Container Service for Kubernetes (ACK) provides the topology-aware CPU scheduling feature based on the new Kubernetes scheduling framework. This feature can improve the performance of CPU-sensitive workloads. This topic describes how to enable topology-aware CPU scheduling.

How it works

Multiple pods can run on a node in a Kubernetes cluster, and some of the pods may belong to CPU-intensive workloads. In this case, pods compete for CPU resources. When the competition becomes intense, the CPU cores that are allocated to each pod may frequently change. This situation intensifies when Non-Uniform Memory Access (NUMA) nodes are used. These changes degrade the performance of the workloads. The Kubernetes CPU manager provides a CPU scheduling solution to fix this issue within a node. However, the Kubernetes CPU manager cannot find the optimal way to allocate CPU cores within a cluster. The Kubernetes CPU manager works only on guaranteed pods and does not apply to other types of pods. In a guaranteed pod, each container is configured with a CPU request and a CPU limit, and the request and limit are set to the same value.

Topology-aware CPU scheduling applies to the following scenarios:

  • The workload is compute-intensive.

  • The application is CPU-sensitive.

  • The workload runs on multi-core Elastic Compute Service (ECS) bare metal instances with Intel CPUs or AMD CPUs.

    To test topology-aware CPU scheduling, stress tests are performed on two NGINX applications, each of which requests 4 CPU cores and 8 GB of memory. One application is deployed on an ECS Bare Metal instance with 104 Intel CPU cores and the other application is deployed on an ECS Bare Metal instance with 256 AMD CPU cores. The results show that the application performance is improved by 22% to 43% when topology-aware CPU scheduling is enabled. The following figures show the details.12

    Performance metrics

    Intel

    AMD

    QPS

    Improved by 22.9%

    Improved by 43.6%

    AVG RT

    Reduced by 26.3%

    Reduced by 42.5%

    Important

    Different applications have varying sensitivities to the CPU core binding policy. The data from the preceding experiments is for reference only. We recommended that you deploy your application in a stable environment and adjust the experimental stress level based on the device type and other environmental factors to ensure that the application can run as normal. Then, evaluate whether to enable the topology-aware CPU scheduling feature after comparing the performance statistics.

When you enable topology-aware CPU scheduling, you can set cpu-policy to static-burst in the template.metadata.annotations section of the Deployment object or in the metadata.annotations section of the Pod object to adjust the automatic CPU core binding policy. The policy is suitable for compute-intensive workloads and can efficiently reduce CPU core contention among processes and memory access between NUMA nodes. This maximizes the utilization of fragmented CPU resources and optimizes resource allocation for compute-intensive workloads without the need to modify the hardware and VM resources.
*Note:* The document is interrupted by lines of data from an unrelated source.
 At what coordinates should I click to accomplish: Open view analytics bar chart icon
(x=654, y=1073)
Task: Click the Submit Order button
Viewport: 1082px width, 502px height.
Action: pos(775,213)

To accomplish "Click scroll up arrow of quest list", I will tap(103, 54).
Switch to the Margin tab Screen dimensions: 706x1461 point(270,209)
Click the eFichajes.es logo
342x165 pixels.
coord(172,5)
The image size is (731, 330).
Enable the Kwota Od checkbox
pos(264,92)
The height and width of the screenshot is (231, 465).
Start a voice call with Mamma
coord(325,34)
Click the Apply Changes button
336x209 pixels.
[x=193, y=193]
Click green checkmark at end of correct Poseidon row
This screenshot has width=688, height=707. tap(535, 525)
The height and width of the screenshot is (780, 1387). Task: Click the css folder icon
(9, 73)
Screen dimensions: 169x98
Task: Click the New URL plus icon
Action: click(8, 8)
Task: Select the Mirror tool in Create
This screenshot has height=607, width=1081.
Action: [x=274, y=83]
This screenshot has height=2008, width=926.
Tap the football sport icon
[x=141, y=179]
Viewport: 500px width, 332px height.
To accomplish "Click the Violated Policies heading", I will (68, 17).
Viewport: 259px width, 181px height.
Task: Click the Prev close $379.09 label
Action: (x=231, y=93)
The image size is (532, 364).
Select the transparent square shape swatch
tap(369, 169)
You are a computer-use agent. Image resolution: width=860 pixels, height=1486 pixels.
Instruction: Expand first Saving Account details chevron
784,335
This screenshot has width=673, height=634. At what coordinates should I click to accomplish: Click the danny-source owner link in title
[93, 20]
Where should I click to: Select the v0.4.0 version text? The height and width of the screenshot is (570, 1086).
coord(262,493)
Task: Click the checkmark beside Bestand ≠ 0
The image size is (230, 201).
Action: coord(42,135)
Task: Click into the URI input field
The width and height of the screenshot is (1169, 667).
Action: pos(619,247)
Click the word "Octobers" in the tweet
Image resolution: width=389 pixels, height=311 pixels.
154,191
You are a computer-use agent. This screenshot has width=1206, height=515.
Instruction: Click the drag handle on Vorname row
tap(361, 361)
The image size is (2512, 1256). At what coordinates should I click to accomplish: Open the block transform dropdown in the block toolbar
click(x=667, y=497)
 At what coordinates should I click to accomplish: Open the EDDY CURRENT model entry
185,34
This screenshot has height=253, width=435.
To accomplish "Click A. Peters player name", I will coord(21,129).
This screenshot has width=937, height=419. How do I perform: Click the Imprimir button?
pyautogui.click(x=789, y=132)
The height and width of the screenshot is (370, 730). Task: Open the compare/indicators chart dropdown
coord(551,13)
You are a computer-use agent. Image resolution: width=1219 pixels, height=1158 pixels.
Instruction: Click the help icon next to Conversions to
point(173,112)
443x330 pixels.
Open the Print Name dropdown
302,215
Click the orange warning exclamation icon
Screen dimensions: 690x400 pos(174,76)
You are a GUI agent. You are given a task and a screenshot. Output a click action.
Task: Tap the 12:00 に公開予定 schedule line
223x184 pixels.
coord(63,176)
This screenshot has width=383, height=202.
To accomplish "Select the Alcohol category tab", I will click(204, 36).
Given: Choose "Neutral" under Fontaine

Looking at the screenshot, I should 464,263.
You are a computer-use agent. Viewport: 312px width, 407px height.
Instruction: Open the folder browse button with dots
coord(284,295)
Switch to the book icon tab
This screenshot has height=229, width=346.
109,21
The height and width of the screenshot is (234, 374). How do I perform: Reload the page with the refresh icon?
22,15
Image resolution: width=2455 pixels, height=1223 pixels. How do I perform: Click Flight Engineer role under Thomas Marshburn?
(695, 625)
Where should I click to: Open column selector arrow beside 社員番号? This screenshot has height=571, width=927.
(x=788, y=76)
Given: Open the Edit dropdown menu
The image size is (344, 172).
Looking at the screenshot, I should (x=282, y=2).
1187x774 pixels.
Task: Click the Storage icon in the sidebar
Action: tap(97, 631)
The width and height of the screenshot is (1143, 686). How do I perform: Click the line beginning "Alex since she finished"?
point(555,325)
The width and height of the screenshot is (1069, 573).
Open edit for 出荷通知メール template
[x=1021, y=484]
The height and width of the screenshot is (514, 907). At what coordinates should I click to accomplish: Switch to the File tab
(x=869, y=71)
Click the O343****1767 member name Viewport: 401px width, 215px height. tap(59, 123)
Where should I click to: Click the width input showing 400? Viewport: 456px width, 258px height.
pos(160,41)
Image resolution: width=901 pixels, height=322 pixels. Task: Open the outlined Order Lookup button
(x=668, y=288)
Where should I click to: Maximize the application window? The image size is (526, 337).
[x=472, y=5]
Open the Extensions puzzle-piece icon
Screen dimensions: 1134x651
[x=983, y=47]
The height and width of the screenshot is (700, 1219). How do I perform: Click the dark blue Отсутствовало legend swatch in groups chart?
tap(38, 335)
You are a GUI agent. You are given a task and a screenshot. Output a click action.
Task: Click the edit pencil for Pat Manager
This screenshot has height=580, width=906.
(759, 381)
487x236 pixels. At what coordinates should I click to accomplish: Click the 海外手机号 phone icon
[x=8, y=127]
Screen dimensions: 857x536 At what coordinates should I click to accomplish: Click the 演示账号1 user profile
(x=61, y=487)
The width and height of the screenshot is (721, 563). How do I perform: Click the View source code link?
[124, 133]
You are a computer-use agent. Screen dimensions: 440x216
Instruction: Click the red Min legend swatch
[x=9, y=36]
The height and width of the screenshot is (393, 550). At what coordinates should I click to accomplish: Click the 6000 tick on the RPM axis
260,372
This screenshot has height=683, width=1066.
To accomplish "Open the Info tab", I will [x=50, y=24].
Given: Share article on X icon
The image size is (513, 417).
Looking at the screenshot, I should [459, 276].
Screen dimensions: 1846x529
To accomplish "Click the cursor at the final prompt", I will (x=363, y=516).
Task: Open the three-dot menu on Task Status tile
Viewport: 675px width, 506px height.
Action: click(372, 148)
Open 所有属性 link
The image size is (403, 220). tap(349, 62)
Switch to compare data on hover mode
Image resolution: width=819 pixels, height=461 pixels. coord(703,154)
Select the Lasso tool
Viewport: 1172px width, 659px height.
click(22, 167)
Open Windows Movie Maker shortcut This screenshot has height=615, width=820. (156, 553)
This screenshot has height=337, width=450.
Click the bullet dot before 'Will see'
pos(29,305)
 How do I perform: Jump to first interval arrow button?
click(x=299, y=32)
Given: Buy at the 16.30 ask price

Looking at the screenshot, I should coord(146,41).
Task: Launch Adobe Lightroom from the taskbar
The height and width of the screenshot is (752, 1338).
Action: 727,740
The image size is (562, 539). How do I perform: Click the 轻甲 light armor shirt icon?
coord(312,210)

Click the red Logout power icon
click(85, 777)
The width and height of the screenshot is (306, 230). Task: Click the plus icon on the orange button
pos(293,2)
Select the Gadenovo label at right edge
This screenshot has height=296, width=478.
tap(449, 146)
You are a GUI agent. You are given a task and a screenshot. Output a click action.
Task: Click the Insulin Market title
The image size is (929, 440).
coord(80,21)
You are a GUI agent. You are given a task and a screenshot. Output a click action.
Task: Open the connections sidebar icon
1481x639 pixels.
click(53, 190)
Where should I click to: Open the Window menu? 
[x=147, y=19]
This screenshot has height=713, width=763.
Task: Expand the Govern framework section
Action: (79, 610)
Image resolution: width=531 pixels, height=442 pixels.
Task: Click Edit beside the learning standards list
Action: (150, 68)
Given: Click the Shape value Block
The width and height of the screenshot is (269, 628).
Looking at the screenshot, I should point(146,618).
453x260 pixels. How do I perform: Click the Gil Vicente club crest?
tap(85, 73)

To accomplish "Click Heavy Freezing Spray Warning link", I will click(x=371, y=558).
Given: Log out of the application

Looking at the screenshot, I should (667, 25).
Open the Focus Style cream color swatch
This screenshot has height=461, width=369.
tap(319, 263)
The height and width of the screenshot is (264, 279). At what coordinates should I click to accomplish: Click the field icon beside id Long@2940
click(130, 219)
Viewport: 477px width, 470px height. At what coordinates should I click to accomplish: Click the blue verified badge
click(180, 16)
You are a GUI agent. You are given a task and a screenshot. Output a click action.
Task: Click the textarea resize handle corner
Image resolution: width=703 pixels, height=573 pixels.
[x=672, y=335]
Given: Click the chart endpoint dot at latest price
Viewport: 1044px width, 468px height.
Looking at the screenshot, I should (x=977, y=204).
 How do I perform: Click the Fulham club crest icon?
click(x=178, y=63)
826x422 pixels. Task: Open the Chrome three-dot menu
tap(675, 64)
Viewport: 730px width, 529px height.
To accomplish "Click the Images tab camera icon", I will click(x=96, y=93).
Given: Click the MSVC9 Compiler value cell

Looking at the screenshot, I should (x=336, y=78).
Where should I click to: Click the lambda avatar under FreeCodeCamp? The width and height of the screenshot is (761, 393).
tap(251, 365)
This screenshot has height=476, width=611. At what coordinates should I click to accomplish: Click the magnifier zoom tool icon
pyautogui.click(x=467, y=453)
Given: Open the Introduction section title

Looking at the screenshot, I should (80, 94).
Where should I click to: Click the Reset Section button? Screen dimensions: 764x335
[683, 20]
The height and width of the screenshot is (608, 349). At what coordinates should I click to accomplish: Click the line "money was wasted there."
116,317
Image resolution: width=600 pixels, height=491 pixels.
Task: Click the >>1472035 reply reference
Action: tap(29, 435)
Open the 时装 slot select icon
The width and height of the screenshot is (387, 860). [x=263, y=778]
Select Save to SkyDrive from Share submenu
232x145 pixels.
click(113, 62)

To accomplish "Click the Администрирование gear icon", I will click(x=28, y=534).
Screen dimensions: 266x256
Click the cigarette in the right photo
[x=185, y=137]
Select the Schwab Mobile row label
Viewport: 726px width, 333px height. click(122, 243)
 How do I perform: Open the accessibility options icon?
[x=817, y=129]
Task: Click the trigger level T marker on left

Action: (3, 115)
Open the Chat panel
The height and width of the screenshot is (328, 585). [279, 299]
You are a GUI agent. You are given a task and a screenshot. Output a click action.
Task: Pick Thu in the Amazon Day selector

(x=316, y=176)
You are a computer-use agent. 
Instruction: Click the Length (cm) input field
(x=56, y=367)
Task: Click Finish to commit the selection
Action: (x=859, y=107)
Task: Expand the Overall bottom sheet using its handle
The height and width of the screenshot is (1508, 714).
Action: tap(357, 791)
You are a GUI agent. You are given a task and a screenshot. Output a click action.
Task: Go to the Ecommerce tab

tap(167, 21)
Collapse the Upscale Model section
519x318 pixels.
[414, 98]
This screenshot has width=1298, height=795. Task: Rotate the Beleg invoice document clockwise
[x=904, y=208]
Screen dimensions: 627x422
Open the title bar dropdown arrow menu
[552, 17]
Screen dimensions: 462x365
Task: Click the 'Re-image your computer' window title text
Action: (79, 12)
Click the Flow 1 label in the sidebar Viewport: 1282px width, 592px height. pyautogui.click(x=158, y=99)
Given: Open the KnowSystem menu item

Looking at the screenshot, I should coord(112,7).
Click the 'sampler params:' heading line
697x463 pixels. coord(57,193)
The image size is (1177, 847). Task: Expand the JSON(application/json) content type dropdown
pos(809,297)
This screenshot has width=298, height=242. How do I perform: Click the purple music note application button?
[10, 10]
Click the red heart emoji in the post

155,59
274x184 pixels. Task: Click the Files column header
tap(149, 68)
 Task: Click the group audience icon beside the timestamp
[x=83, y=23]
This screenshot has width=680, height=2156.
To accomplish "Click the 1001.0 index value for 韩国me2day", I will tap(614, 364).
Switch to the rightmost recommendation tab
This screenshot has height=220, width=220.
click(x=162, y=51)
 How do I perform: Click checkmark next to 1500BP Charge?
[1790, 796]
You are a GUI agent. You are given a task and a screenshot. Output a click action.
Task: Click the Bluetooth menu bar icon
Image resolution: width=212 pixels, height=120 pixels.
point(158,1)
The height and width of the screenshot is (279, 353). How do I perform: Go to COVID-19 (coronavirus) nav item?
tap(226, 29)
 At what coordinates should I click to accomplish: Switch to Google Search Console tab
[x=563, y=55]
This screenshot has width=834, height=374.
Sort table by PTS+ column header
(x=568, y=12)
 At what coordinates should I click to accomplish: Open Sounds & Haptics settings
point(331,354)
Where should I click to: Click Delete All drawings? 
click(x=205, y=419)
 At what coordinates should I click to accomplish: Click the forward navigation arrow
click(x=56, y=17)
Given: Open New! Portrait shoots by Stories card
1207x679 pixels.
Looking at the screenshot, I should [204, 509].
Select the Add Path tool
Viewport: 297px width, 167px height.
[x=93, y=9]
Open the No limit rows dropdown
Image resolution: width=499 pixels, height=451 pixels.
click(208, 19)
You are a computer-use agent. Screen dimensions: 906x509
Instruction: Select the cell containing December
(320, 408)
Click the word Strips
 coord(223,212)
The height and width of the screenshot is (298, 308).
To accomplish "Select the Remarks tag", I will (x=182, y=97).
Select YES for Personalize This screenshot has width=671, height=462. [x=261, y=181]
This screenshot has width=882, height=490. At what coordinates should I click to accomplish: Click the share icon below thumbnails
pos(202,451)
This further improves CPU usage.

For more information about how topology-aware CPU scheduling is implemented, see Practice of Fine-grained Cgroups Resources Scheduling in Kubernetes.

Prerequisites

  • An ACK Pro cluster is created. For more information, see Create an ACK Pro cluster.

  • ack-koordinator (FKA ack-slo-manager) is installed. For more information, see ack-koordinator (FKA ack-slo-manager).

    Note

    ack-koordinator is upgraded and optimized based on resource-controller. You must uninstall resource-controller after you install ack-koordinator. For more information about how to uninstall resource-controller, resource-controller.

Limits

The following table describes the versions that are required for the system components.

Component

Version

Kubernetes

≥ 1.18

ack-koordinator

≥ 0.2.0

Billing

No fee is charged when you install and use the ack-koordinator component. However, fees may be charged in the following scenarios:

  • ack-koordinator is an non-managed component that occupies worker node resources after it is installed. You can specify the amount of resources requested by each module when you install the component.

  • By default, ack-koordinator exposes the monitoring metrics of features such as resource profiling and fine-grained scheduling as Prometheus metrics. If you enable Prometheus metrics for ack-koordinator and use Managed Service for Prometheus, these metrics are considered as custom metrics and fees are charged for these metrics. The fee depends on factors such as the size of your cluster and the number of applications. Before you enable Prometheus metrics, we recommend that you read the Billing topic of Managed Service for Prometheus to learn the free quota and billing rules of custom metrics. For more information about how to monitor and manage resource usage see Query the amount of observable data and bills.

Usage notes

  • Before you enable topology-aware CPU scheduling, make sure that ack-koordinator is deployed.

  • When you enable topology-aware CPU scheduling, make sure that cpu-policy=none is configured for the nodes.

  • To limit pod scheduling, add the nodeSelector parameter.

    Important

    Do not add the nodeName parameter, which cannot be parsed by the pod scheduler when topology-aware CPU scheduling is enabled.

Enable topology-aware CPU scheduling

Before you enable topology-aware CPU scheduling, you need to configure the annotations and Containers parameters when you configure pods. Perform the following steps to enable topology-aware CPU scheduling.

  • Set cpuset-scheduler to true in the template.metadata.annotations section of the Deployment object or in the metadata.annotations section of the Pod object to enable topology-aware CPU scheduling.

  • Set the resources.limit.cpu parameter in the containers section to an integer.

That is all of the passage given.